Chapter 33 Colouring and flavouring agents
COLOURING AGENTS
The essential subsidiary requirements of a medicinal colourant are nontoxicity and stability. Specific factors to be considered are the effect of pH on colour (many natural pigments are pH indicators), solubility in water and oils, and stability to light, heat and sugars. Table 33.1 lists a range of some of the more important natural colourants used in food and medicinals and Fig. 33.1 shows the chemical structures.
Fig. 33.1 Chemical structures of some natural pigments of pharmaceutical significance (for anthocyanidins see Table 21.6).
RED POPPY PETALS
The taste is mucilaginous and slightly bitter.

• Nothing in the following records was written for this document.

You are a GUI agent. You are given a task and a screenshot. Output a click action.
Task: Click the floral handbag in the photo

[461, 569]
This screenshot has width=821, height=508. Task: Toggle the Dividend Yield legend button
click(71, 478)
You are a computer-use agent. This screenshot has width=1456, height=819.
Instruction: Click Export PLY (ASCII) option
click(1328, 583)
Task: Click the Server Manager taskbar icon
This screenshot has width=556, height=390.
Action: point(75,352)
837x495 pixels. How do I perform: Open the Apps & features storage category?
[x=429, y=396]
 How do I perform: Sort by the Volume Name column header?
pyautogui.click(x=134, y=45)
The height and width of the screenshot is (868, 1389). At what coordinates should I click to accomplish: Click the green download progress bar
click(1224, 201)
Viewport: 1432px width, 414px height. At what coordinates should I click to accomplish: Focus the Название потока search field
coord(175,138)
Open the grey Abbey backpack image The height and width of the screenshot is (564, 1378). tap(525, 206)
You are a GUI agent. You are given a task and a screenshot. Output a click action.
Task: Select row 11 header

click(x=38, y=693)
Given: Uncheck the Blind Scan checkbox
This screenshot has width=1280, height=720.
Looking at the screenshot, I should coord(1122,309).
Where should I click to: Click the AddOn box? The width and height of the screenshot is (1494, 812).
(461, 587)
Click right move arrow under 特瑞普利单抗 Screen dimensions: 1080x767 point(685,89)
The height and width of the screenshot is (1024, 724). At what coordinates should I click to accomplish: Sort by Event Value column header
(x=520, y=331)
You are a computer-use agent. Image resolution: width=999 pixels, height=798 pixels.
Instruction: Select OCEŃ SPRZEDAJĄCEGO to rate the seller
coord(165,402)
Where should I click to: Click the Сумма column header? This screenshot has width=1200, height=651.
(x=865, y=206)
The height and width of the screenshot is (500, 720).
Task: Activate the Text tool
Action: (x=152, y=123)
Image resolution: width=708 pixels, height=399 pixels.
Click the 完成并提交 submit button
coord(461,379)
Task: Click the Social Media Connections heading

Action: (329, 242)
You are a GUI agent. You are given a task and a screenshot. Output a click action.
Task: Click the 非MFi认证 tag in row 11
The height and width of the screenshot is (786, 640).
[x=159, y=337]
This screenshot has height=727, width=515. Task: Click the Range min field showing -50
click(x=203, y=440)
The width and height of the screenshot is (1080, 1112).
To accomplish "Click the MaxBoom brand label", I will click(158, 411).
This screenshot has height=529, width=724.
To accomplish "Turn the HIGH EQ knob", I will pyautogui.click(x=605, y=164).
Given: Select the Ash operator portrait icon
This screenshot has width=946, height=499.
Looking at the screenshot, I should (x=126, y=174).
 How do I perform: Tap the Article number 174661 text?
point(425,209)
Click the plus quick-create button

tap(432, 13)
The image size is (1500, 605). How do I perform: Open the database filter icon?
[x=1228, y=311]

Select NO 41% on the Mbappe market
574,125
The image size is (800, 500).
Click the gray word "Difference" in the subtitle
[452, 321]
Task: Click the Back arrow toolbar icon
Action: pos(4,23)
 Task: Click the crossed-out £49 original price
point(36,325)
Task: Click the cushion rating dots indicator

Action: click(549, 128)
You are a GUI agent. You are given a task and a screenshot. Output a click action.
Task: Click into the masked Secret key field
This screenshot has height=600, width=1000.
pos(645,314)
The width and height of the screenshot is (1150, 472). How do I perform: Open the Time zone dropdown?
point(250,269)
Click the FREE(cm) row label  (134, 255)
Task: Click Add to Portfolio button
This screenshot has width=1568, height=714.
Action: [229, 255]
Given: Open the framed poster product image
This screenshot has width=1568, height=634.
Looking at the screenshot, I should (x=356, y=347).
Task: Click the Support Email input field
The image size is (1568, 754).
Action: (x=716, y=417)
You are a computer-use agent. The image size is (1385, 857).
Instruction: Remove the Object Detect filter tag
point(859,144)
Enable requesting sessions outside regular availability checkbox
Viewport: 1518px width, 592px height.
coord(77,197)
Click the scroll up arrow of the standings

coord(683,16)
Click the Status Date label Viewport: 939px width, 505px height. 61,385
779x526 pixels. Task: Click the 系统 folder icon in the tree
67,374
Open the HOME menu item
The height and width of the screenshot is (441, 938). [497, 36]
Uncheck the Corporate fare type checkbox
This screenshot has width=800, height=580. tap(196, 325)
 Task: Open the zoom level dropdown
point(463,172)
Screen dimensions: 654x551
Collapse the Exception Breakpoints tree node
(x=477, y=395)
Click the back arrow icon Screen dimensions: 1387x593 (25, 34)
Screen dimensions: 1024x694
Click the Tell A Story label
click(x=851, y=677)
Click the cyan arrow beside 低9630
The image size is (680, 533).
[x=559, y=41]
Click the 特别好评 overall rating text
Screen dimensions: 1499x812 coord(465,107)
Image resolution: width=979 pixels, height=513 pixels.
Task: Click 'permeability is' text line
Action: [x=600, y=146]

The colour of red poppy petals is due to anthocyanidins, including the gentiobioside of cyanidin (mecocyanin; see Table 21.6). On treatment with acid the drug becomes scarlet, whereas alkalis turn it a greenish-blue. The colour and blotching of the petals is variable and the BP/EP specifies a colouring capacity of not less than 0.6 when determined by absorbance measurements on an acid ethanolic extract at 525 nm.
COCHINEAL
Constituents
Cochineal contains about 10% of carminic acid, (Fig. 33.1), a brilliant purple, water-soluble colouring matter; it is a C-glycoside, anthraquinone derivative. The insects also contain about 10% of fat and 2% of wax. Recent research has shown that irradiation, even at the lowest level tested (1 KGy), is effective in eliminating the microbial count and has no significant effect on the stability of the pigment. The BP describes a test of absence of salmonellae andEscherichia coli and a colour value test in which the extinction of a diluted extract of pH 8.0 is measured at 530 nm.